Task material
* * *

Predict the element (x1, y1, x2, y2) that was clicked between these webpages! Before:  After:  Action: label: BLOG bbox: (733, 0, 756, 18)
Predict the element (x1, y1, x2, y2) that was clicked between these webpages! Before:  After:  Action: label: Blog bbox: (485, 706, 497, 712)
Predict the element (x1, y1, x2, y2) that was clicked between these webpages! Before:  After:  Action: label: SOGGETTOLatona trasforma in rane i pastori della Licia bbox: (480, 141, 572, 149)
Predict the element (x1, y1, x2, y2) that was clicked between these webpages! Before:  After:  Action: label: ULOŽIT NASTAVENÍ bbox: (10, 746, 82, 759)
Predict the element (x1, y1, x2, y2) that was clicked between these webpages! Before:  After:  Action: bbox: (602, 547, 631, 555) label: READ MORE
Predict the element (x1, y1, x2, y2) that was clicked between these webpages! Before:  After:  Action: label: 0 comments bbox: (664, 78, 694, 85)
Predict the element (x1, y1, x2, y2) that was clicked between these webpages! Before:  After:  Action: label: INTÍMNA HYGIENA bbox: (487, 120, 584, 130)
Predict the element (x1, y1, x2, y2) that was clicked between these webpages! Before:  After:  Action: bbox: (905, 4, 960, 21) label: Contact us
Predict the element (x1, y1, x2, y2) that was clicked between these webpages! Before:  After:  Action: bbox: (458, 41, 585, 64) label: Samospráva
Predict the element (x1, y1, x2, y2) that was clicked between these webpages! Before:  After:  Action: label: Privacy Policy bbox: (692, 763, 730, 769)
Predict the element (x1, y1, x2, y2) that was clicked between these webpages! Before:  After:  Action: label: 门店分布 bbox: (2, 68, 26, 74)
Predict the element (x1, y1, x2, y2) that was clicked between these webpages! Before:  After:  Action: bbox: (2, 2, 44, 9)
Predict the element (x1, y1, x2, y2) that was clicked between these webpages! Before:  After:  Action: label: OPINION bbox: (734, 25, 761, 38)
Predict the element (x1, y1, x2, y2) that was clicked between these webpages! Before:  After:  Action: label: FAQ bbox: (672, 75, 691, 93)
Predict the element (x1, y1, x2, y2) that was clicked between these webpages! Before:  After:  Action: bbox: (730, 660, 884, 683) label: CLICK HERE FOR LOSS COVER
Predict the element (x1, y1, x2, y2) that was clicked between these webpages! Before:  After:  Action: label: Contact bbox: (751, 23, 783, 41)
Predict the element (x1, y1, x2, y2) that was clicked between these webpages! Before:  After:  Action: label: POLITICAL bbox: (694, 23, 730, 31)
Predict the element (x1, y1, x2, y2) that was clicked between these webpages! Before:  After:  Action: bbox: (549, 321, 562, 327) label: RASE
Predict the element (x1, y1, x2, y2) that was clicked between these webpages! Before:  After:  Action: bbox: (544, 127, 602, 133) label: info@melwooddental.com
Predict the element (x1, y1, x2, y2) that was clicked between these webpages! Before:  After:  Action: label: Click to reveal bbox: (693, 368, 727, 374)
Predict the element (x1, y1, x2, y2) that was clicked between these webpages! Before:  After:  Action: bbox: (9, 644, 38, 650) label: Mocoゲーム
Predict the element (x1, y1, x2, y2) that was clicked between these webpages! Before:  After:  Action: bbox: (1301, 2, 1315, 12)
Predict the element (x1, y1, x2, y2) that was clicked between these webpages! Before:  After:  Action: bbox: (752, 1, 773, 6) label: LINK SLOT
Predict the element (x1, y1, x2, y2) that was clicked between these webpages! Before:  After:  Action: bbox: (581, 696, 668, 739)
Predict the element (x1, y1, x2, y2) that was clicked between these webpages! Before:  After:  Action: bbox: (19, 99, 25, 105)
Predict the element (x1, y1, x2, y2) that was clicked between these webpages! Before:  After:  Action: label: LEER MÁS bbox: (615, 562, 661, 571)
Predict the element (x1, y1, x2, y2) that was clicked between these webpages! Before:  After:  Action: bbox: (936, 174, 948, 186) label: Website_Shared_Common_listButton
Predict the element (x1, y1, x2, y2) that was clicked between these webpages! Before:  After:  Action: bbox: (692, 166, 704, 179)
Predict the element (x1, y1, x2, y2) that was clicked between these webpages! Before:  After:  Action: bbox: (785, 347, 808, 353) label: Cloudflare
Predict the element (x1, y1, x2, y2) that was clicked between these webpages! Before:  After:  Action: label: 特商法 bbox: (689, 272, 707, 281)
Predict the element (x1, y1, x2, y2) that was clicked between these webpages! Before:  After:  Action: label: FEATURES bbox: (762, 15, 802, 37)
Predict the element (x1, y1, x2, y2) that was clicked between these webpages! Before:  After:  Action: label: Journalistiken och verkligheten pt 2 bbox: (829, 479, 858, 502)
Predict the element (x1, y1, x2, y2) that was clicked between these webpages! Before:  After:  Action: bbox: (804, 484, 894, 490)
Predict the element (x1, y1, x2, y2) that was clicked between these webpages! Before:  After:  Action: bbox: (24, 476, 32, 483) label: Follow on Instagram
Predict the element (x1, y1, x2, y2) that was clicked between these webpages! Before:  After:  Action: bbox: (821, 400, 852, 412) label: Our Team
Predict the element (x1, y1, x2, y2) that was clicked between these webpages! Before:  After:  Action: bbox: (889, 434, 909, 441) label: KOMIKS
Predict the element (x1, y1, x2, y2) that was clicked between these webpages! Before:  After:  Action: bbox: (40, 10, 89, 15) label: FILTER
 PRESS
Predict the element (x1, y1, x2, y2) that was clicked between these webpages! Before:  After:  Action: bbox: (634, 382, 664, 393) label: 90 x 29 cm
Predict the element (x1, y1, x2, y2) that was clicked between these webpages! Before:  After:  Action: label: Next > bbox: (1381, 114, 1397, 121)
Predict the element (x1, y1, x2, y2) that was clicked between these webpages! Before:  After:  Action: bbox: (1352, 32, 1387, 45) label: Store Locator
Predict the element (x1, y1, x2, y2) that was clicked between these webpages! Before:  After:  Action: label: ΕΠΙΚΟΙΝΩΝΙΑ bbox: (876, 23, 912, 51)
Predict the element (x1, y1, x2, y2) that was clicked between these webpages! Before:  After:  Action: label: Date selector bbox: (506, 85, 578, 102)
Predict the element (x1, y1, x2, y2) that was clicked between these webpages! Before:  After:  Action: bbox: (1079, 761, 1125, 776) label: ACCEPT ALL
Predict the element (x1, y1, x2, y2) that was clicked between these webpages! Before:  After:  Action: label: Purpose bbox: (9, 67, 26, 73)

* * *

Exercise requirements
Can you print all of the material above again, word for word and line for line, without changing anything?

Reply
Predict the element (x1, y1, x2, y2) that was clicked between these webpages! Before:  After:  Action: label: BLOG bbox: (733, 0, 756, 18)
Predict the element (x1, y1, x2, y2) that was clicked between these webpages! Before:  After:  Action: label: Blog bbox: (485, 706, 497, 712)
Predict the element (x1, y1, x2, y2) that was clicked between these webpages! Before:  After:  Action: label: SOGGETTOLatona trasforma in rane i pastori della Licia bbox: (480, 141, 572, 149)
Predict the element (x1, y1, x2, y2) that was clicked between these webpages! Before:  After:  Action: label: ULOŽIT NASTAVENÍ bbox: (10, 746, 82, 759)
Predict the element (x1, y1, x2, y2) that was clicked between these webpages! Before:  After:  Action: bbox: (602, 547, 631, 555) label: READ MORE
Predict the element (x1, y1, x2, y2) that was clicked between these webpages! Before:  After:  Action: label: 0 comments bbox: (664, 78, 694, 85)
Predict the element (x1, y1, x2, y2) that was clicked between these webpages! Before:  After:  Action: label: INTÍMNA HYGIENA bbox: (487, 120, 584, 130)
Predict the element (x1, y1, x2, y2) that was clicked between these webpages! Before:  After:  Action: bbox: (905, 4, 960, 21) label: Contact us
Predict the element (x1, y1, x2, y2) that was clicked between these webpages! Before:  After:  Action: bbox: (458, 41, 585, 64) label: Samospráva
Predict the element (x1, y1, x2, y2) that was clicked between these webpages! Before:  After:  Action: label: Privacy Policy bbox: (692, 763, 730, 769)
Predict the element (x1, y1, x2, y2) that was clicked between these webpages! Before:  After:  Action: label: 门店分布 bbox: (2, 68, 26, 74)
Predict the element (x1, y1, x2, y2) that was clicked between these webpages! Before:  After:  Action: bbox: (2, 2, 44, 9)
Predict the element (x1, y1, x2, y2) that was clicked between these webpages! Before:  After:  Action: label: OPINION bbox: (734, 25, 761, 38)
Predict the element (x1, y1, x2, y2) that was clicked between these webpages! Before:  After:  Action: label: FAQ bbox: (672, 75, 691, 93)
Predict the element (x1, y1, x2, y2) that was clicked between these webpages! Before:  After:  Action: bbox: (730, 660, 884, 683) label: CLICK HERE FOR LOSS COVER
Predict the element (x1, y1, x2, y2) that was clicked between these webpages! Before:  After:  Action: label: Contact bbox: (751, 23, 783, 41)
Predict the element (x1, y1, x2, y2) that was clicked between these webpages! Before:  After:  Action: label: POLITICAL bbox: (694, 23, 730, 31)
Predict the element (x1, y1, x2, y2) that was clicked between these webpages! Before:  After:  Action: bbox: (549, 321, 562, 327) label: RASE
Predict the element (x1, y1, x2, y2) that was clicked between these webpages! Before:  After:  Action: bbox: (544, 127, 602, 133) label: info@melwooddental.com
Predict the element (x1, y1, x2, y2) that was clicked between these webpages! Before:  After:  Action: label: Click to reveal bbox: (693, 368, 727, 374)
Predict the element (x1, y1, x2, y2) that was clicked between these webpages! Before:  After:  Action: bbox: (9, 644, 38, 650) label: Mocoゲーム
Predict the element (x1, y1, x2, y2) that was clicked between these webpages! Before:  After:  Action: bbox: (1301, 2, 1315, 12)
Predict the element (x1, y1, x2, y2) that was clicked between these webpages! Before:  After:  Action: bbox: (752, 1, 773, 6) label: LINK SLOT
Predict the element (x1, y1, x2, y2) that was clicked between these webpages! Before:  After:  Action: bbox: (581, 696, 668, 739)
Predict the element (x1, y1, x2, y2) that was clicked between these webpages! Before:  After:  Action: bbox: (19, 99, 25, 105)
Predict the element (x1, y1, x2, y2) that was clicked between these webpages! Before:  After:  Action: label: LEER MÁS bbox: (615, 562, 661, 571)
Predict the element (x1, y1, x2, y2) that was clicked between these webpages! Before:  After:  Action: bbox: (936, 174, 948, 186) label: Website_Shared_Common_listButton
Predict the element (x1, y1, x2, y2) that was clicked between these webpages! Before:  After:  Action: bbox: (692, 166, 704, 179)
Predict the element (x1, y1, x2, y2) that was clicked between these webpages! Before:  After:  Action: bbox: (785, 347, 808, 353) label: Cloudflare
Predict the element (x1, y1, x2, y2) that was clicked between these webpages! Before:  After:  Action: label: 特商法 bbox: (689, 272, 707, 281)
Predict the element (x1, y1, x2, y2) that was clicked between these webpages! Before:  After:  Action: label: FEATURES bbox: (762, 15, 802, 37)
Predict the element (x1, y1, x2, y2) that was clicked between these webpages! Before:  After:  Action: label: Journalistiken och verkligheten pt 2 bbox: (829, 479, 858, 502)
Predict the element (x1, y1, x2, y2) that was clicked between these webpages! Before:  After:  Action: bbox: (804, 484, 894, 490)
Predict the element (x1, y1, x2, y2) that was clicked between these webpages! Before:  After:  Action: bbox: (24, 476, 32, 483) label: Follow on Instagram
Predict the element (x1, y1, x2, y2) that was clicked between these webpages! Before:  After:  Action: bbox: (821, 400, 852, 412) label: Our Team
Predict the element (x1, y1, x2, y2) that was clicked between these webpages! Before:  After:  Action: bbox: (889, 434, 909, 441) label: KOMIKS
Predict the element (x1, y1, x2, y2) that was clicked between these webpages! Before:  After:  Action: bbox: (40, 10, 89, 15) label: FILTER
 PRESS
Predict the element (x1, y1, x2, y2) that was clicked between these webpages! Before:  After:  Action: bbox: (634, 382, 664, 393) label: 90 x 29 cm
Predict the element (x1, y1, x2, y2) that was clicked between these webpages! Before:  After:  Action: label: Next > bbox: (1381, 114, 1397, 121)
Predict the element (x1, y1, x2, y2) that was clicked between these webpages! Before:  After:  Action: bbox: (1352, 32, 1387, 45) label: Store Locator
Predict the element (x1, y1, x2, y2) that was clicked between these webpages! Before:  After:  Action: label: ΕΠΙΚΟΙΝΩΝΙΑ bbox: (876, 23, 912, 51)
Predict the element (x1, y1, x2, y2) that was clicked between these webpages! Before:  After:  Action: label: Date selector bbox: (506, 85, 578, 102)
Predict the element (x1, y1, x2, y2) that was clicked between these webpages! Before:  After:  Action: bbox: (1079, 761, 1125, 776) label: ACCEPT ALL
Predict the element (x1, y1, x2, y2) that was clicked between these webpages! Before:  After:  Action: label: Purpose bbox: (9, 67, 26, 73)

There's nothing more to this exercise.